In this insightful biography, Charles B. Strozier portrays Kohut as a paradigmatic figure in American intellectual life: a charismatic individual whose ideas enriched many, yet one who could be overly self-absorbed and grandiose. Strozier brings to his narration of Kohut's life all the tools of an analyst – intelligence, erudition, empathy, contrary insight, and a readiness to delve deep beneath the surface.

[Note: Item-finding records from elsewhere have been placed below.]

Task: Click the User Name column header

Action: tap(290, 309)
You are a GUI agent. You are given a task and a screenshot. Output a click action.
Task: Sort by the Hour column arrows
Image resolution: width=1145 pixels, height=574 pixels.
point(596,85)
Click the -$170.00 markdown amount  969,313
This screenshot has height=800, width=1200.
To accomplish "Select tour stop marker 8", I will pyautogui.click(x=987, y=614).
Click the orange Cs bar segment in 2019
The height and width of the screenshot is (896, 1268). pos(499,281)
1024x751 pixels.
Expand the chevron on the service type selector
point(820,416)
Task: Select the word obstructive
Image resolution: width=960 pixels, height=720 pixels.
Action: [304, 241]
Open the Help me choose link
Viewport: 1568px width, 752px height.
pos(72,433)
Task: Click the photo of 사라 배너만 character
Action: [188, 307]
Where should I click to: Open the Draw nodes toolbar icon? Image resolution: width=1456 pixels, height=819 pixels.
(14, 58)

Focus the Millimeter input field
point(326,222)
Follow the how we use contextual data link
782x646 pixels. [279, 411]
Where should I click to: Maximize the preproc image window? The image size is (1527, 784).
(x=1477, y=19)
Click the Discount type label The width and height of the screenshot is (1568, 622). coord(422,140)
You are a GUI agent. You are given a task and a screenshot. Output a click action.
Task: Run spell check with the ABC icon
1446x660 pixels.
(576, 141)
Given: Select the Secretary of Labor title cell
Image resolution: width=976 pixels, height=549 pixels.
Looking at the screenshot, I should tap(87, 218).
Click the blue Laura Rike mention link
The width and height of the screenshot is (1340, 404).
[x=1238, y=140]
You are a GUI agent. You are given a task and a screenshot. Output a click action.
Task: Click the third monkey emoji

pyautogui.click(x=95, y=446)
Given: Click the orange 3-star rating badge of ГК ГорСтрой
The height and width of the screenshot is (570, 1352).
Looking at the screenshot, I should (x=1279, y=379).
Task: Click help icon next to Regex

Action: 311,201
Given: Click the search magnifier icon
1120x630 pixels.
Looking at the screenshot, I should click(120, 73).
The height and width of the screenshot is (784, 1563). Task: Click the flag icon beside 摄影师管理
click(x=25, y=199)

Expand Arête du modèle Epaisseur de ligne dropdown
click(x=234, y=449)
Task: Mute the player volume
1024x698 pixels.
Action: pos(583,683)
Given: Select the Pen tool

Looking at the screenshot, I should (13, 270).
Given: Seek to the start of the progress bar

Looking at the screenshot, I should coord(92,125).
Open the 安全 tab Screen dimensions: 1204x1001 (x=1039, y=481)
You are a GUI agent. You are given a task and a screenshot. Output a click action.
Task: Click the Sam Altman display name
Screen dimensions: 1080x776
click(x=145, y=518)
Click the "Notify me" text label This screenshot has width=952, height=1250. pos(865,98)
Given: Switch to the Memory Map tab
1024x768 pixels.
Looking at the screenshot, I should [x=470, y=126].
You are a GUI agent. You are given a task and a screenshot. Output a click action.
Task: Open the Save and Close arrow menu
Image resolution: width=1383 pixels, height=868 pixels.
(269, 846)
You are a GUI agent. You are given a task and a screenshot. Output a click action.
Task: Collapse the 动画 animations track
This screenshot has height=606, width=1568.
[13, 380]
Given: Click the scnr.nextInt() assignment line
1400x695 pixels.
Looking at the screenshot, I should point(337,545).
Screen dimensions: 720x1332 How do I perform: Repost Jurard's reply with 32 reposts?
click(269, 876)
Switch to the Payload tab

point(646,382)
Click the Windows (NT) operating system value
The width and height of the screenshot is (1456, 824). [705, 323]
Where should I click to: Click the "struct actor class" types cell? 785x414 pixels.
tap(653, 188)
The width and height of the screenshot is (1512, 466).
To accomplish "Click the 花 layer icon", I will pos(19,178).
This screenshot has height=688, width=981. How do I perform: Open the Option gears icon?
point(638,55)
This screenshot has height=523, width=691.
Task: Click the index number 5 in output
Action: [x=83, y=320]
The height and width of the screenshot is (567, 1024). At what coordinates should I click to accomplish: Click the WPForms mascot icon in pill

"Strozier navigates this complicated material with skill and sensitivity, never reducing his complex subject to a case study, in a work that will appeal to a small but dedicated audience." - Publishers Weekly
PUBLISHERS WEEKLY
Developments in psychoanalysis are, appropriately, often the products of half-discovered impulses and longings, so it's fitting that Kohut's The Analysis of the Self, which essentially invented and delineated relational psychoanalysis, was the product of many conflicting influences. This new, definitive biography not only records Kohut's illustrious career, but gives fresh insights and reflections upon his work. Born into a well-to-do Jewish family in Vienna in 1913, Kohut grew up with an intrusive mother, had an affair with his male tutor when he was 12, structured his sexual life around masochistic fantasies and studied to be a physician until he fled Austria in 1939 and moved to the U.S. Here, he became well known as a psychiatrist, and then as a psychoanalyst, reaching full bloom in 1971 with the publication of The Analysis of the Self. Strozier (Apocalypse: On the Psychology of Fundamentalism in America) has produced a sympathetic narrative of Kohut's life and work, but avoids the pitfalls of hagiography. He addresses Kohut's sexual ambivalence (including a close, lifelong friendship with conductor Robert Wadsworth) and his tormented relationship with his Jewishness, which ran so deep that Kohut was known to cause scenes in kosher restaurants by insisting on being served a ham sandwich and a glass of milk. Strozier navigates this complicated material with skill and sensitivity, never reducing his complex subject to a case study, in a work that will appeal to a small but dedicated audience.